___ DOCUMENT EXTRACT ___

# Heating and Cooling Plug-In Hybrids



## EVDL Archive (Jul 26, 2007)

Heating and air-conditioning systems that use thermoelectrics could make plug-in hybrids more practical.

More...


----------



## coil_nine (Apr 22, 2008)

The article states the main benefit of Peltier heat transfer is localized heating and cooling, like for your back or neck, rather than cooling the whole cabin.

Wikipedia article on Peltier effect (thermoelectric) cooling.
http://en.wikipedia.org/wiki/Thermoelectric_cooling

"Thermoelectric junctions are generally only around 5–10% as efficient as the ideal refrigerator (Carnot cycle), compared with 40–60% achieved by conventional compression cycle"

source of 12-48 V DC conventional air conditioners. They are for trucks and trains, but it may give ideas for other searches.
http://www.dcairco.com/


----------



## BangerMan (Dec 30, 2007)

Check out thermoaccoutics. Maybe in a few years we could be using this very new technolgy. 

http://www.acs.psu.edu/thermoacoustics/refrigeration/

http://www.acs.psu.edu/users/sinclair/thermal/tafaq.html

http://en.wikipedia.org/wiki/Pulse_tube_cryocooler


----------

___

EXERCISE TASKS:
**A.** Reproduce the passage of the plug-in hybrid heating and cooling thread from "The article states" up to and including "the whole cabin.", switching "localized" to "targeted".
**B.** In the thread on heating and cooling plug-in hybrids, why does coil_nine share the source of 12-48 V DC air conditioners even though they are meant for trucks and trains?
**C.** In the thread on heating and cooling plug-in hybrids, do these statements agree with the thread? (i) The EVDL Archive post is dated Jul 26, 2007. (ii) Thermoelectric junctions reach 40–60% of the efficiency of the ideal refrigerator. (iii) BangerMan describes thermoacoustics as an established, older technology.
Answer using only the thread on heating and cooling plug-in hybrids.

___ RECORDED DATA ___

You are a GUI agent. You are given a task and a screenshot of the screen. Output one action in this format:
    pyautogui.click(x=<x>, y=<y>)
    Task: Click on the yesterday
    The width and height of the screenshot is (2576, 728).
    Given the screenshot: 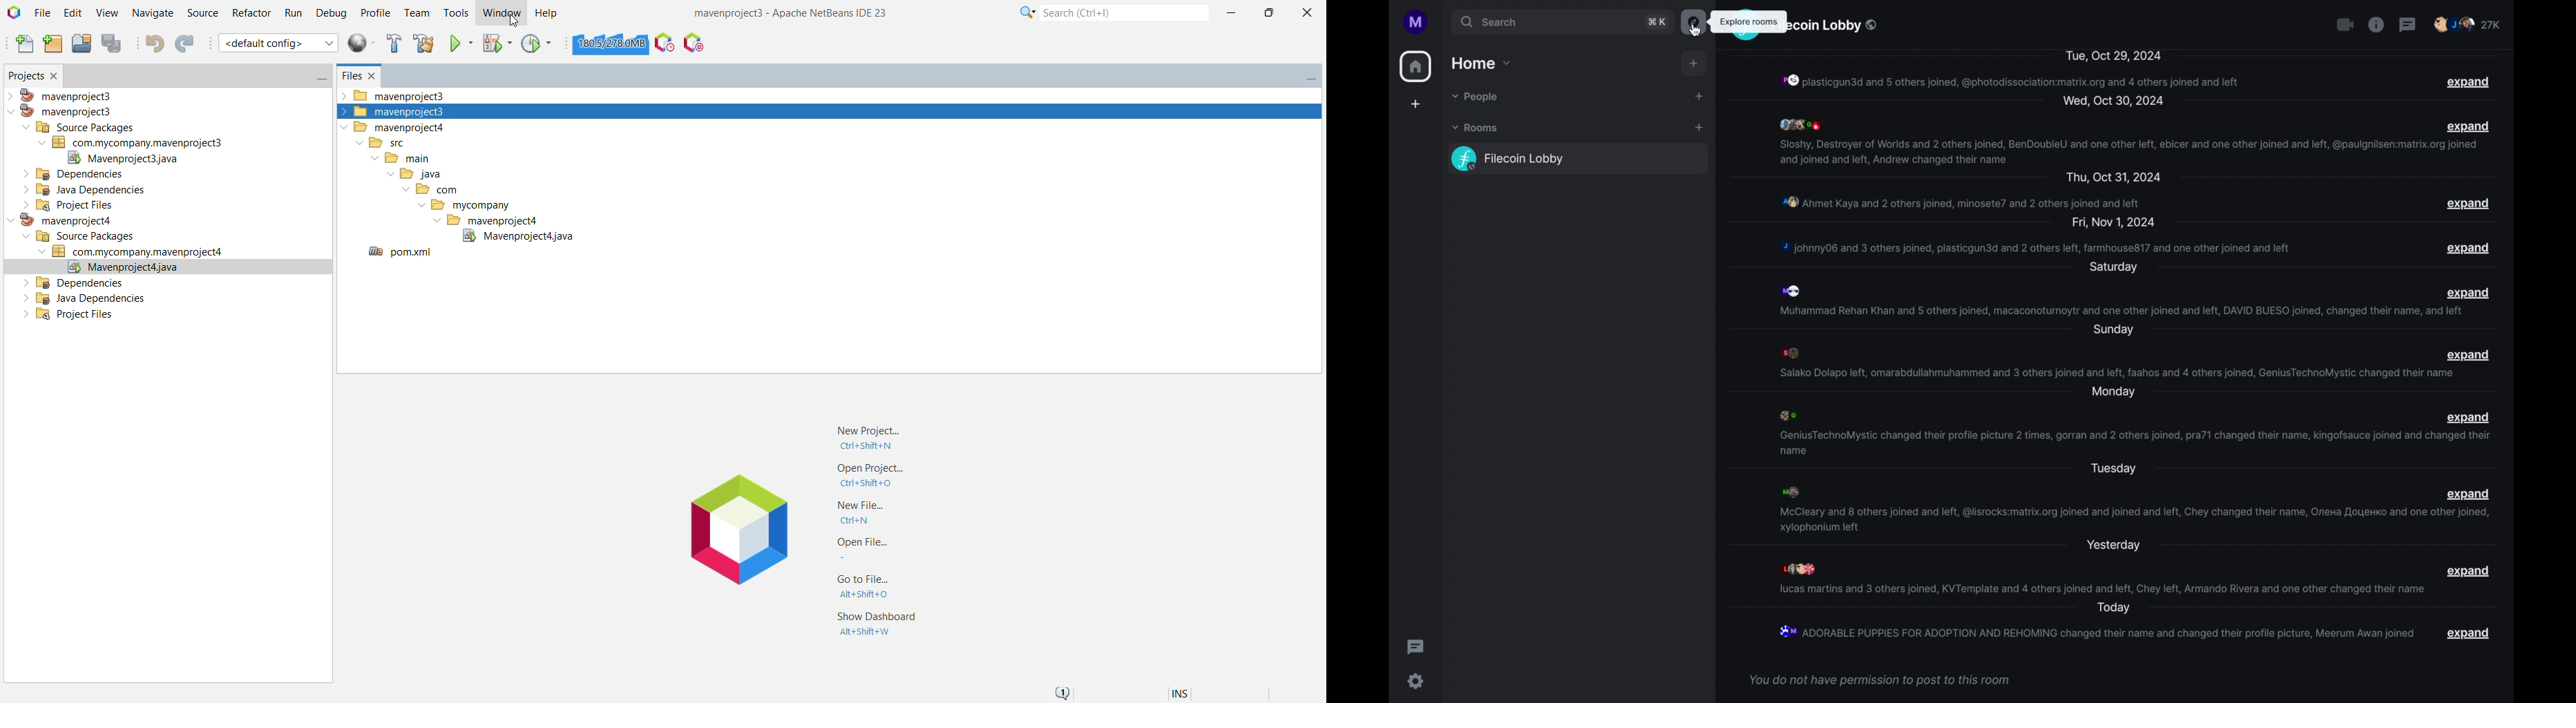 What is the action you would take?
    pyautogui.click(x=2114, y=546)
    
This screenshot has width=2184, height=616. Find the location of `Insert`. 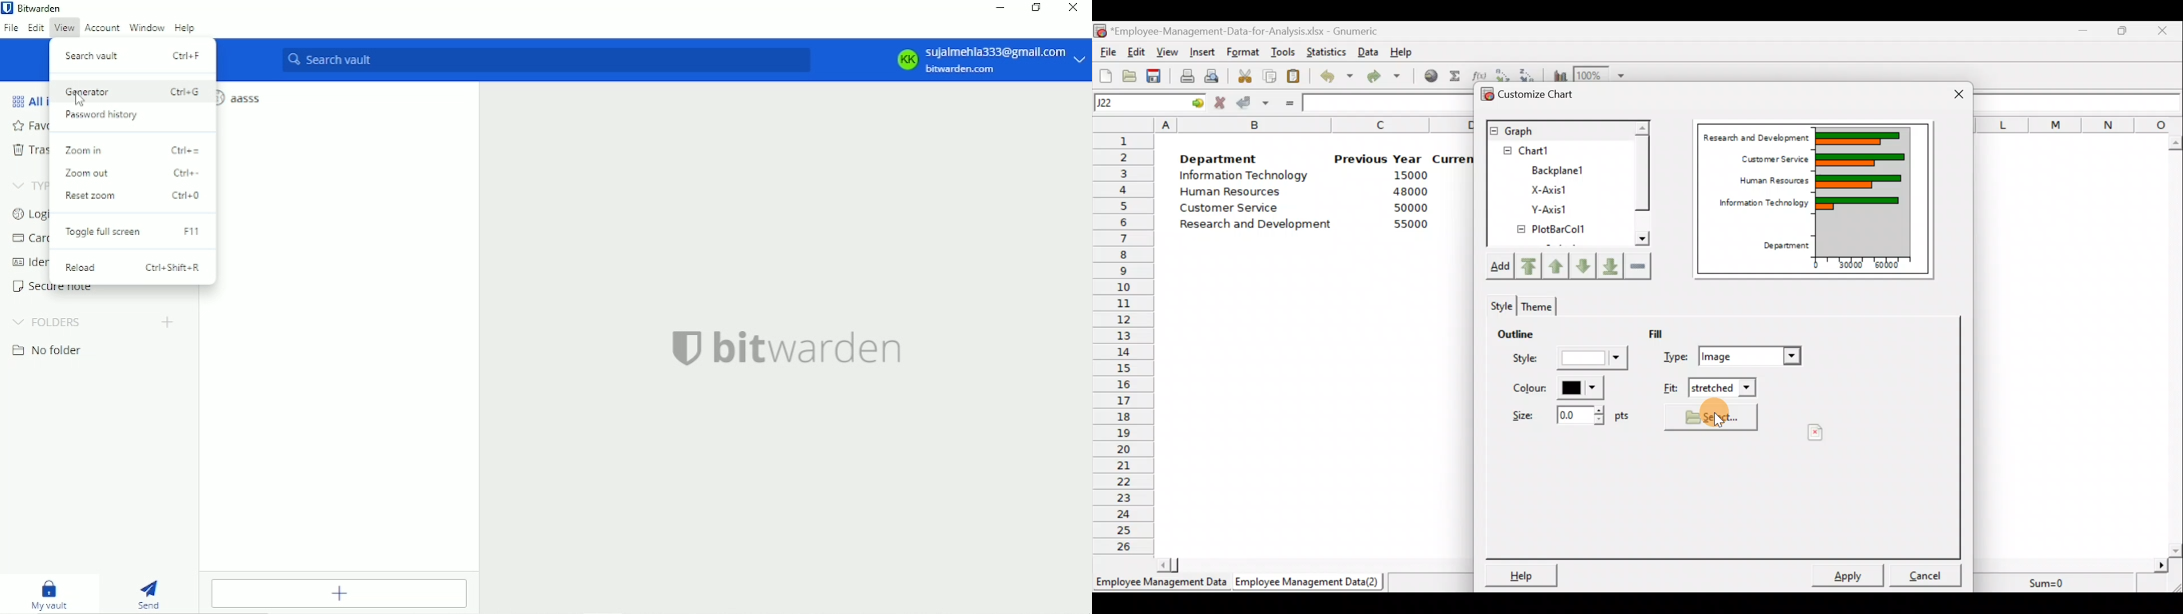

Insert is located at coordinates (1205, 51).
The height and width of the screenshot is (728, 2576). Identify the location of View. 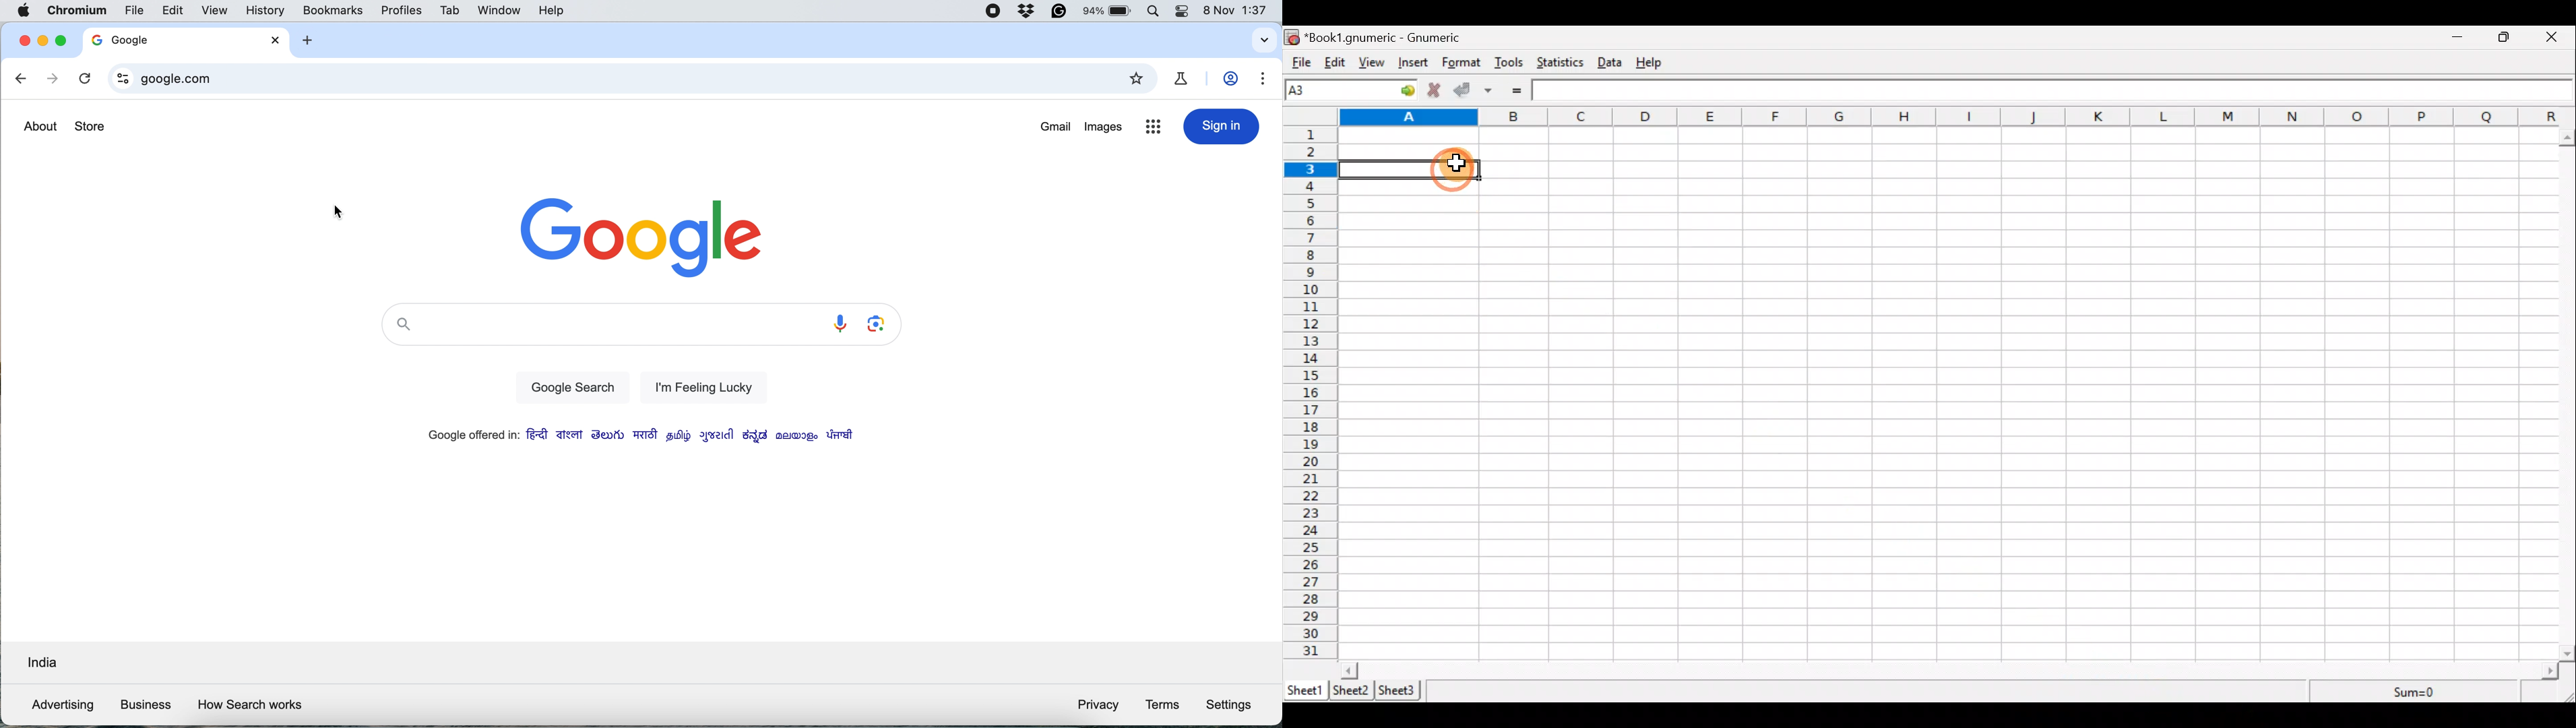
(1373, 63).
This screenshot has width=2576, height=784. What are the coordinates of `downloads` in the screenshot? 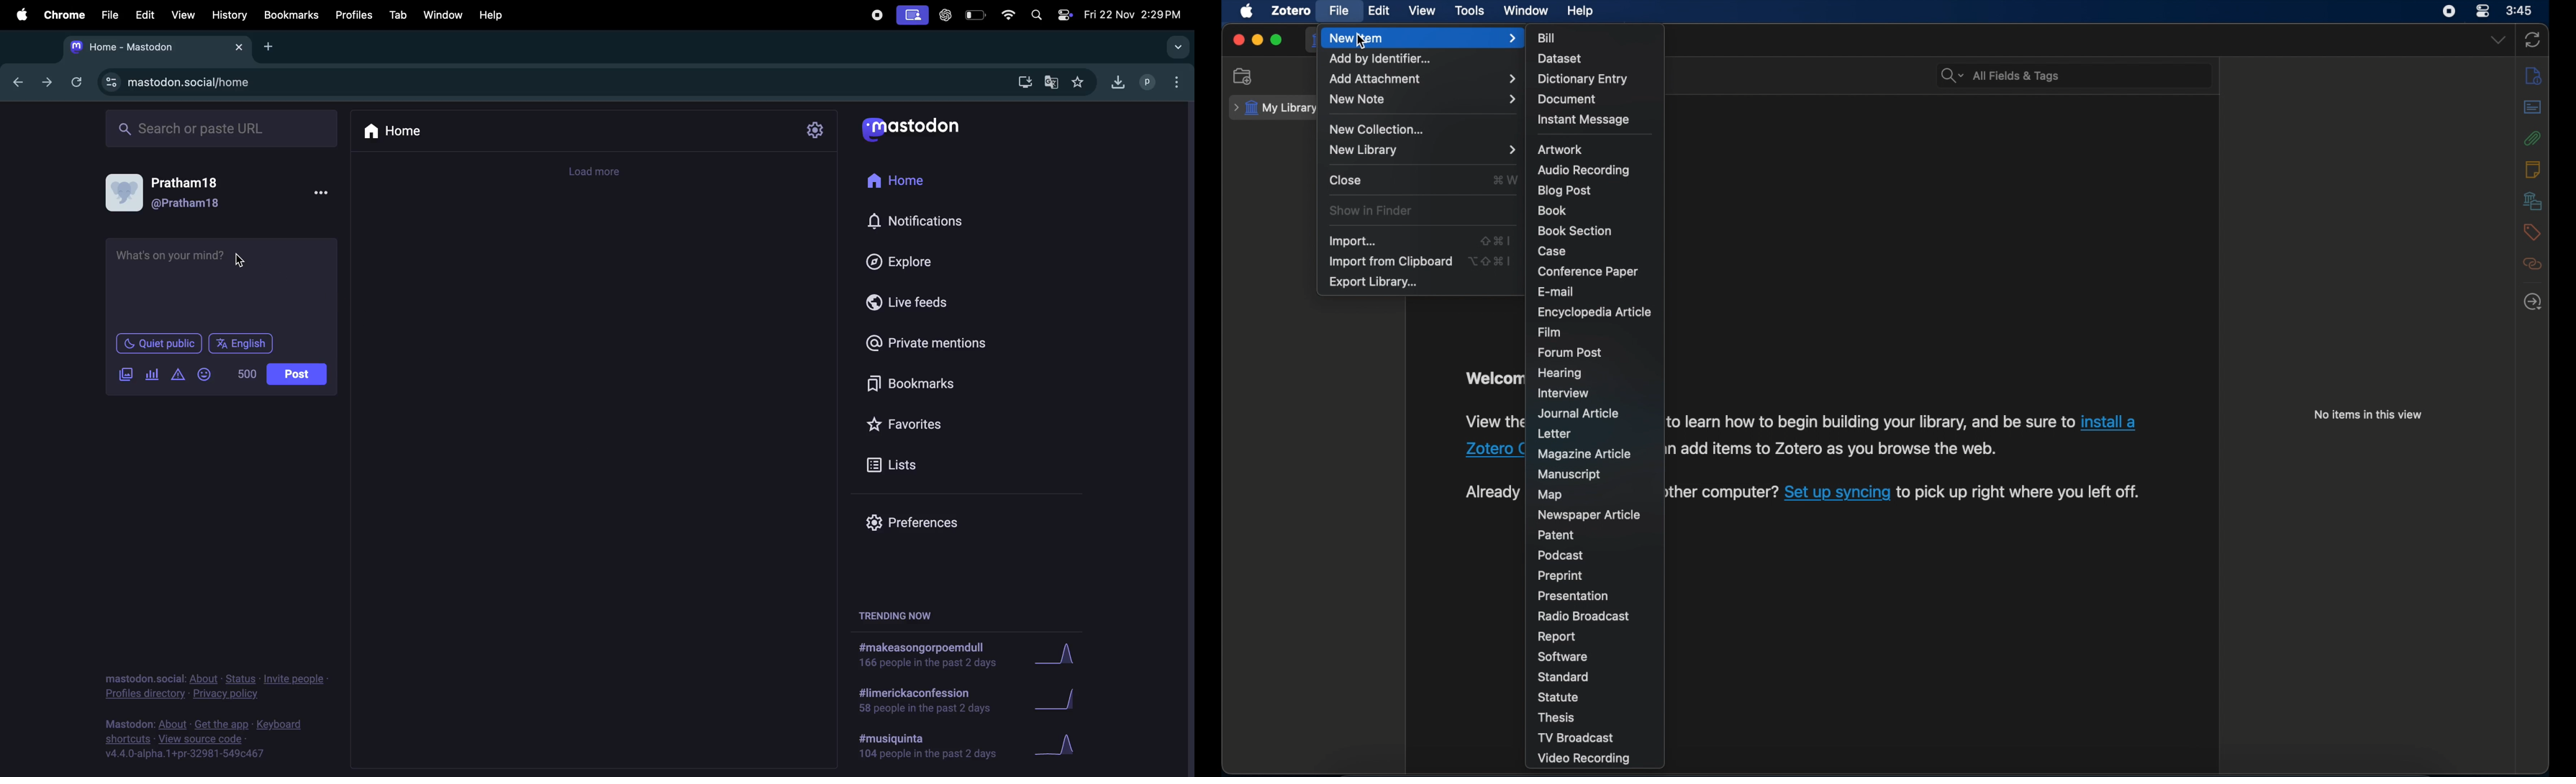 It's located at (1118, 82).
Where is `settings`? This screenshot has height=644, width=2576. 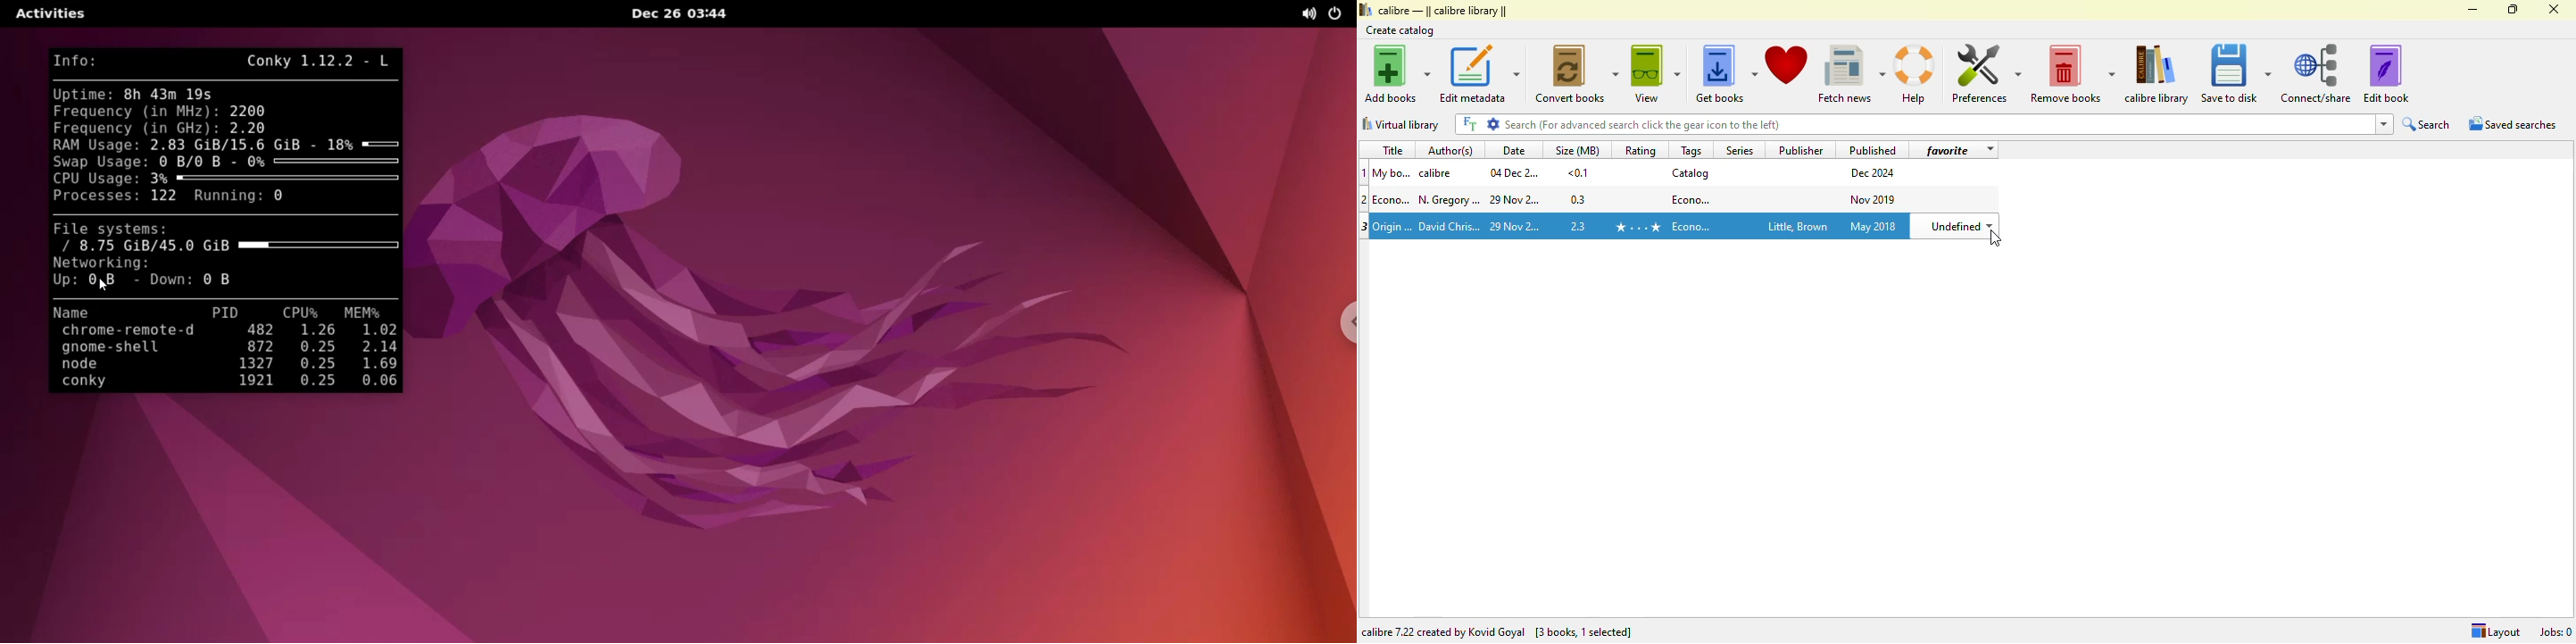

___

RESPONSES TO THE EXERCISE:
**A.**
The article states the main benefit of Peltier heat transfer is targeted heating and cooling, like for your back or neck, rather than cooling the whole cabin.

**B.** coil_nine shares it because it "may give ideas for other searches."

**C.**
(i) Yes: "EVDL Archive (Jul 26, 2007)".
(ii) No: "Thermoelectric junctions are generally only around 5–10% as efficient as the ideal refrigerator (Carnot cycle), compared with 40–60% achieved by conventional compression cycle".
(iii) No: "Maybe in a few years we could be using this very new technolgy."